Your instructions = Only the lines from the top of the data through the line with "Given: Select the unit icon beside Murmansk" should be repeated, each exactly as written.

Data section =
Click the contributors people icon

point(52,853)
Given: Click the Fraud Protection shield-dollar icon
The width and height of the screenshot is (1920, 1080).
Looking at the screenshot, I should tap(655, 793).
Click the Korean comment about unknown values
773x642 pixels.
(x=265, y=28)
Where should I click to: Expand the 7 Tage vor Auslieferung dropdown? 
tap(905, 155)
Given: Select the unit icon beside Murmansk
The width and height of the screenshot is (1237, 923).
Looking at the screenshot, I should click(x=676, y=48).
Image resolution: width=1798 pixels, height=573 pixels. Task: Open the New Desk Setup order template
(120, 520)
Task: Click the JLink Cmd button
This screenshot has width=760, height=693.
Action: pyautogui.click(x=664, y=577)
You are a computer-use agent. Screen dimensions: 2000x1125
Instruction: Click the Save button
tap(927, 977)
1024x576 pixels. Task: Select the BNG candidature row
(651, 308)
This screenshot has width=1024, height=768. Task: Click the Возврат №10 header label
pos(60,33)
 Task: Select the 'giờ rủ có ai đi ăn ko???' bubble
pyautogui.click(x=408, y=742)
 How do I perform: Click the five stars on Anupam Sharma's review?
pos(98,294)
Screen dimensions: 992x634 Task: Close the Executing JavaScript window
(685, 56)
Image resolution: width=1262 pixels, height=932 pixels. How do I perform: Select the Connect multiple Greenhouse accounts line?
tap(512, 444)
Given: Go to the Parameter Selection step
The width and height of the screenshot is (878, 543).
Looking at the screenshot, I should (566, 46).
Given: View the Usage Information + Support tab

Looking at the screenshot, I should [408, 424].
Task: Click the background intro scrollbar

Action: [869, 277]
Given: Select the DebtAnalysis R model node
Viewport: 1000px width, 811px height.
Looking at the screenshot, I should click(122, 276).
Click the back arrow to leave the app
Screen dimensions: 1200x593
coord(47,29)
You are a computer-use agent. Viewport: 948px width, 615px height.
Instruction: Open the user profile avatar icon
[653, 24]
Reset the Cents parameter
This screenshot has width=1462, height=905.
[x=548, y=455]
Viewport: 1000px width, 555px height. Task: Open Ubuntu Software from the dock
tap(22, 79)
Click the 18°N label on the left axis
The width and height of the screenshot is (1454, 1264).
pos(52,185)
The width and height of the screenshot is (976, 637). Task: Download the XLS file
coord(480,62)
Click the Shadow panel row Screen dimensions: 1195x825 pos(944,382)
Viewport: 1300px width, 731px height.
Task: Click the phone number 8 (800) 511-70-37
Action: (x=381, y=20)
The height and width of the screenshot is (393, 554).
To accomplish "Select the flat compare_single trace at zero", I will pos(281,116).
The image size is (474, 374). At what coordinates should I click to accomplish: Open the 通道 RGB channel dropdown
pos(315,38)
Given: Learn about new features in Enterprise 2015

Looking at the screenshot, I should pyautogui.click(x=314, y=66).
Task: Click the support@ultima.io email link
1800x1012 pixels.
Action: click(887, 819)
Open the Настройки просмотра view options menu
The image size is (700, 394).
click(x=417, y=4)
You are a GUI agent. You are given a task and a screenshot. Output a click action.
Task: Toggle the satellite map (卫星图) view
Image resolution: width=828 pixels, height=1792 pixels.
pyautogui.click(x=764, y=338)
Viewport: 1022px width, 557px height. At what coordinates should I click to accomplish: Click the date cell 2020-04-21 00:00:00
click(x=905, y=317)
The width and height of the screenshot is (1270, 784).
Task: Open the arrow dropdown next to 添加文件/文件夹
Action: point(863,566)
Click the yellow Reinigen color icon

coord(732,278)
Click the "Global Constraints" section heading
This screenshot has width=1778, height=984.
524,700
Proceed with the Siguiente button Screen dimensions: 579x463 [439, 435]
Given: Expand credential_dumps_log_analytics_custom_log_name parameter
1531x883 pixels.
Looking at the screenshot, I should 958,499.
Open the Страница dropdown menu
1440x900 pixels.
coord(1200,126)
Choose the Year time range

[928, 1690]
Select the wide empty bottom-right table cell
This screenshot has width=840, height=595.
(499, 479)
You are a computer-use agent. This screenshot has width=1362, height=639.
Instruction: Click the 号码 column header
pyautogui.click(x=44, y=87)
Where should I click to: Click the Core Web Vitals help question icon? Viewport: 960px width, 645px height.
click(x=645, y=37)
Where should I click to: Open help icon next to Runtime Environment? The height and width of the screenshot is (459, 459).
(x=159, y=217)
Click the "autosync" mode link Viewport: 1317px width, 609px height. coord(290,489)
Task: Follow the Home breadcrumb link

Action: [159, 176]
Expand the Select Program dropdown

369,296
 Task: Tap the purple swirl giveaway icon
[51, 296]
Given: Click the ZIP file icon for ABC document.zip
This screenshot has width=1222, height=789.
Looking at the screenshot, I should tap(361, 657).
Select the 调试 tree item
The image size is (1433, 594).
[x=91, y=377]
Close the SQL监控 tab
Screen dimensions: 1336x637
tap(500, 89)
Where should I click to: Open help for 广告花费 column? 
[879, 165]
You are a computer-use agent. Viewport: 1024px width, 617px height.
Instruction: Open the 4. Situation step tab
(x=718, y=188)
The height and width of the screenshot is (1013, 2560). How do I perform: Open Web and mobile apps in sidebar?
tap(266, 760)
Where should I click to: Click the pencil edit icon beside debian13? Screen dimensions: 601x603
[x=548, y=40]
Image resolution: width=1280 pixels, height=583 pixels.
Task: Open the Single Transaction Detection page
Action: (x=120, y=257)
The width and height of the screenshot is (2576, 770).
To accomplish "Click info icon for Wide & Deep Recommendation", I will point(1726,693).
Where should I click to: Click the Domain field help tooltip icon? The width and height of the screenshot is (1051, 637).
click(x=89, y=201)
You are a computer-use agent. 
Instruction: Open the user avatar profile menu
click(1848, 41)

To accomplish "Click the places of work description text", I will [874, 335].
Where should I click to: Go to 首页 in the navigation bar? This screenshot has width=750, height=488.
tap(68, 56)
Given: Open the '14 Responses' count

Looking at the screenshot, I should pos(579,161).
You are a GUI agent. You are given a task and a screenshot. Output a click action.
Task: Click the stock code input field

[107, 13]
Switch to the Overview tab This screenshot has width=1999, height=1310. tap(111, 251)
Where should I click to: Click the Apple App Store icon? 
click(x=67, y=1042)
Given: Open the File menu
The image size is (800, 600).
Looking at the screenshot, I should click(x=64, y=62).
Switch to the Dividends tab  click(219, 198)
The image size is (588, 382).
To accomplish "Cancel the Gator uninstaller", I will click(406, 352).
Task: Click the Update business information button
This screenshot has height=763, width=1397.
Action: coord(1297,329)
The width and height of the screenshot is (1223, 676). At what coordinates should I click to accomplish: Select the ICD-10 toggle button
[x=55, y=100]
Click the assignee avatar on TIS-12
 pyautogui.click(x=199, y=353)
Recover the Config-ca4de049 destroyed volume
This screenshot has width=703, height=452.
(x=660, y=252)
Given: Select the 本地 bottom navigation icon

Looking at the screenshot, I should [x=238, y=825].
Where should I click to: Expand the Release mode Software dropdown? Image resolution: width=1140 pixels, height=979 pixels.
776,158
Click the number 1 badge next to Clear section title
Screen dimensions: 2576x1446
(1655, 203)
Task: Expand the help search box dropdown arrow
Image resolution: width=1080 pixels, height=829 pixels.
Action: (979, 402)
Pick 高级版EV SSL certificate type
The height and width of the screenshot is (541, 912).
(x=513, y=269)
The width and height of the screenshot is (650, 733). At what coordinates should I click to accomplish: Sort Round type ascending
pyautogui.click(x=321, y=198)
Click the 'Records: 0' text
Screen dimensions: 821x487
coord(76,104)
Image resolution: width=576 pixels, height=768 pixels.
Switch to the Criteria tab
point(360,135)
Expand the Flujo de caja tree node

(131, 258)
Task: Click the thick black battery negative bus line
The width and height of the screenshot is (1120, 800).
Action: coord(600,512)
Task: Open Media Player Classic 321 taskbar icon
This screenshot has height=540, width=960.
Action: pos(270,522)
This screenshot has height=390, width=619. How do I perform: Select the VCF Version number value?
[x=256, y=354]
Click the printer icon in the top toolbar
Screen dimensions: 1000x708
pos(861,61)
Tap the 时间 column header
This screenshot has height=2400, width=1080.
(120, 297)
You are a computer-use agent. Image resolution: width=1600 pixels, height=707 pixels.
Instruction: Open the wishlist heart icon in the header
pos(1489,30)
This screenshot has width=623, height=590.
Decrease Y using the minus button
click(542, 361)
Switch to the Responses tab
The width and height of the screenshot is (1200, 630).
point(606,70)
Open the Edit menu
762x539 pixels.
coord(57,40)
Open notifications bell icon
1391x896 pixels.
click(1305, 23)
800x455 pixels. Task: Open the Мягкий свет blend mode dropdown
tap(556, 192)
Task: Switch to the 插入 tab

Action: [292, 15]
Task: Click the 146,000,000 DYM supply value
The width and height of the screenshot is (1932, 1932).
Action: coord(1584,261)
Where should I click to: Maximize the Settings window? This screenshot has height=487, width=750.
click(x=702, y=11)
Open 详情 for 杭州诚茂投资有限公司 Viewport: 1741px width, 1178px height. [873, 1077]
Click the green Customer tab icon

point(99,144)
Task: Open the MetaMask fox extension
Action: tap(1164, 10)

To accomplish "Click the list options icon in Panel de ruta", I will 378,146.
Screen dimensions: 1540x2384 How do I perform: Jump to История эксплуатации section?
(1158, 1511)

Solved exercise =
Click the contributors people icon

point(52,853)
Given: Click the Fraud Protection shield-dollar icon
The width and height of the screenshot is (1920, 1080).
Looking at the screenshot, I should tap(655, 793).
Click the Korean comment about unknown values
773x642 pixels.
(x=265, y=28)
Where should I click to: Expand the 7 Tage vor Auslieferung dropdown? 
tap(905, 155)
Given: Select the unit icon beside Murmansk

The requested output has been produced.